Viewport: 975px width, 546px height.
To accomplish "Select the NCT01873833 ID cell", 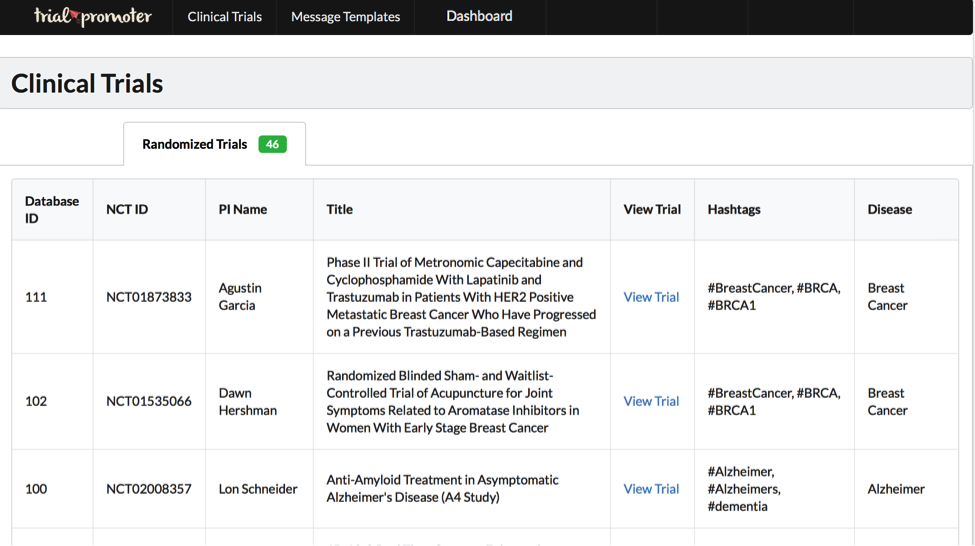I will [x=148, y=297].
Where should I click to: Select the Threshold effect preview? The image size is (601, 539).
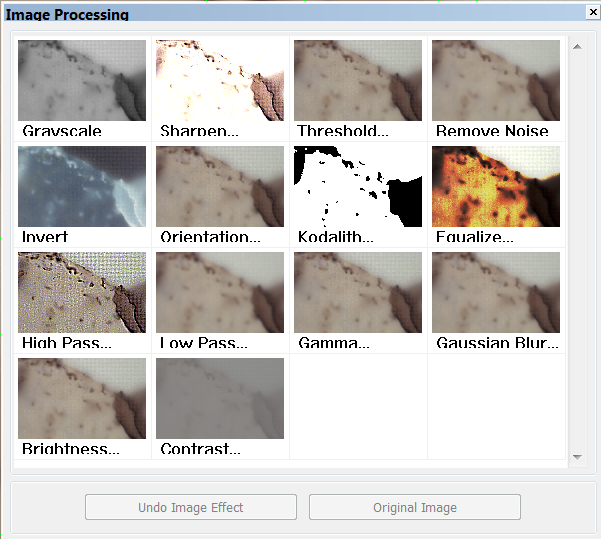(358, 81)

==

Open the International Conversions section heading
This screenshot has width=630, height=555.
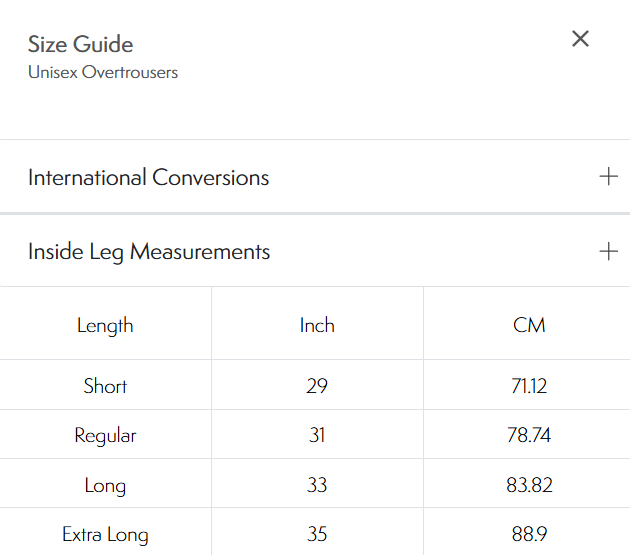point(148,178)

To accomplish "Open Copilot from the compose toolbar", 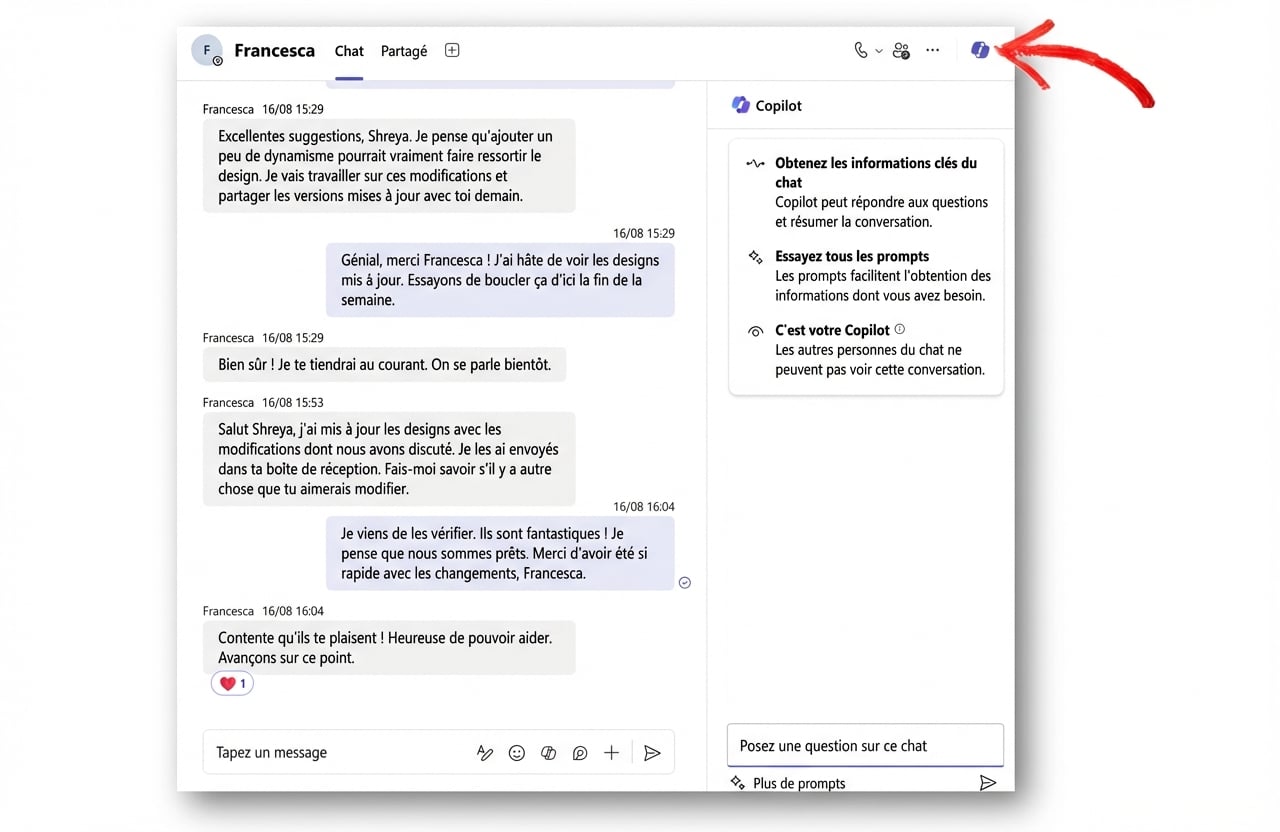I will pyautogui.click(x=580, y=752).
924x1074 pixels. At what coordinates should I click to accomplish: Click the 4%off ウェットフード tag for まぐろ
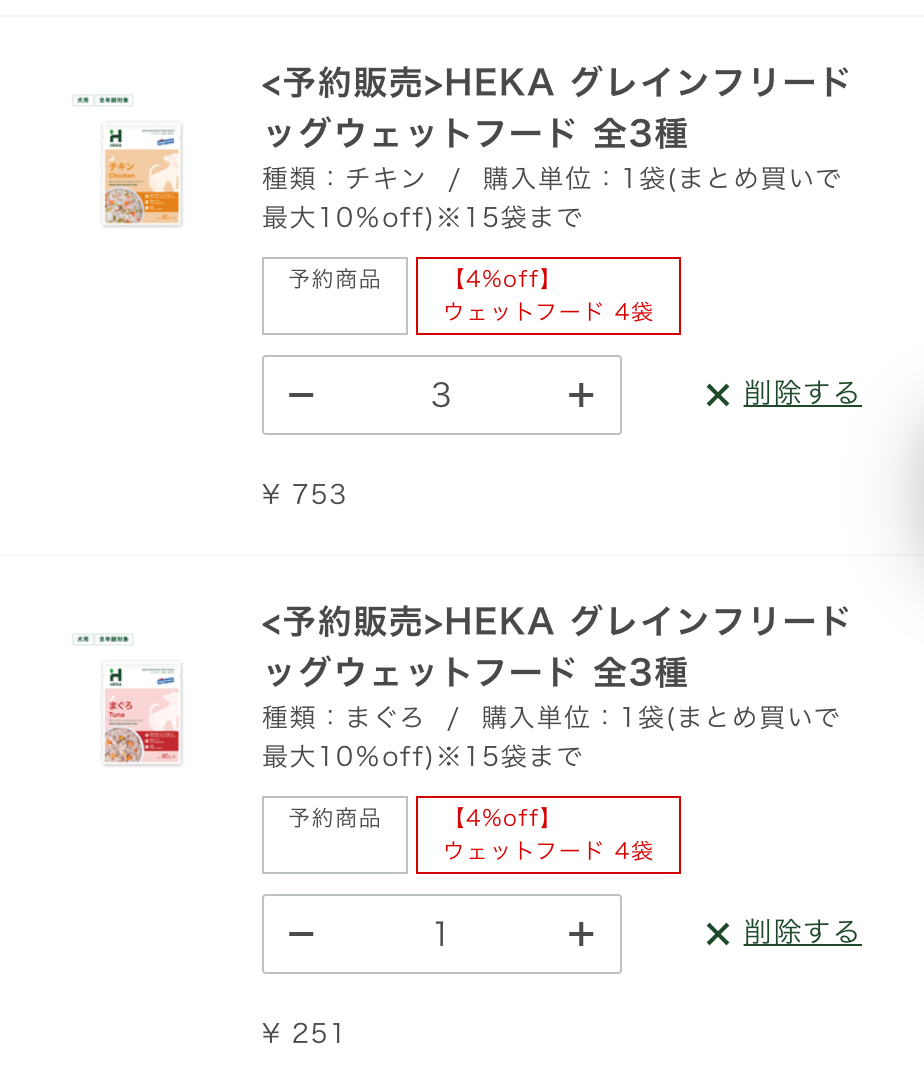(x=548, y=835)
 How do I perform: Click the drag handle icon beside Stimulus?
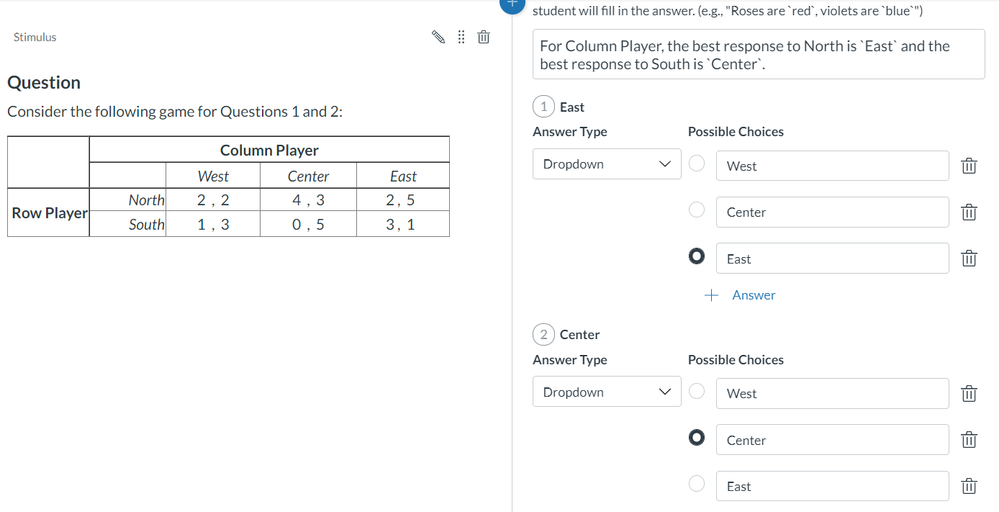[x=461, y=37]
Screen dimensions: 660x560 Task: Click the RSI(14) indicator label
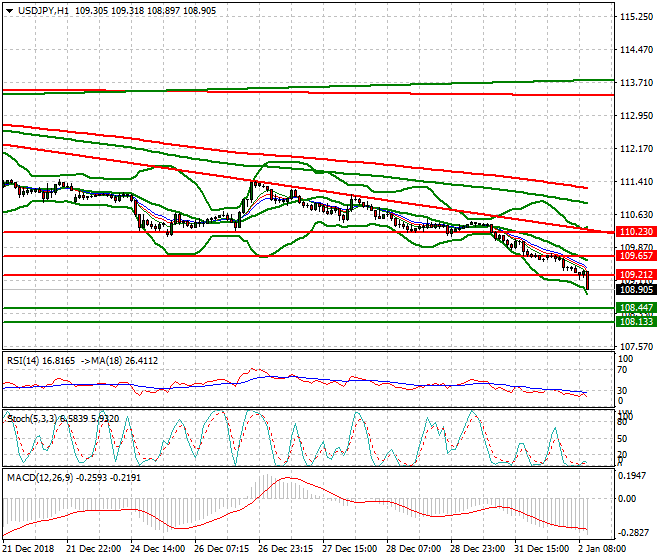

...

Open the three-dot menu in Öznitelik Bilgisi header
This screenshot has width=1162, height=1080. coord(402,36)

◆ **Exercise prompt**: Copy the entries above exactly, but only the stretch from the line containing "How do I perform: Click" through the line containing "Screen dimensions: 660x560". Keep both end lines; drop the pictures.

◆ **Result for this task**:
 How do I perform: Click the drag handle icon beside Stimulus?
[x=461, y=37]
Screen dimensions: 660x560 Task: Click the RSI(14) indicator label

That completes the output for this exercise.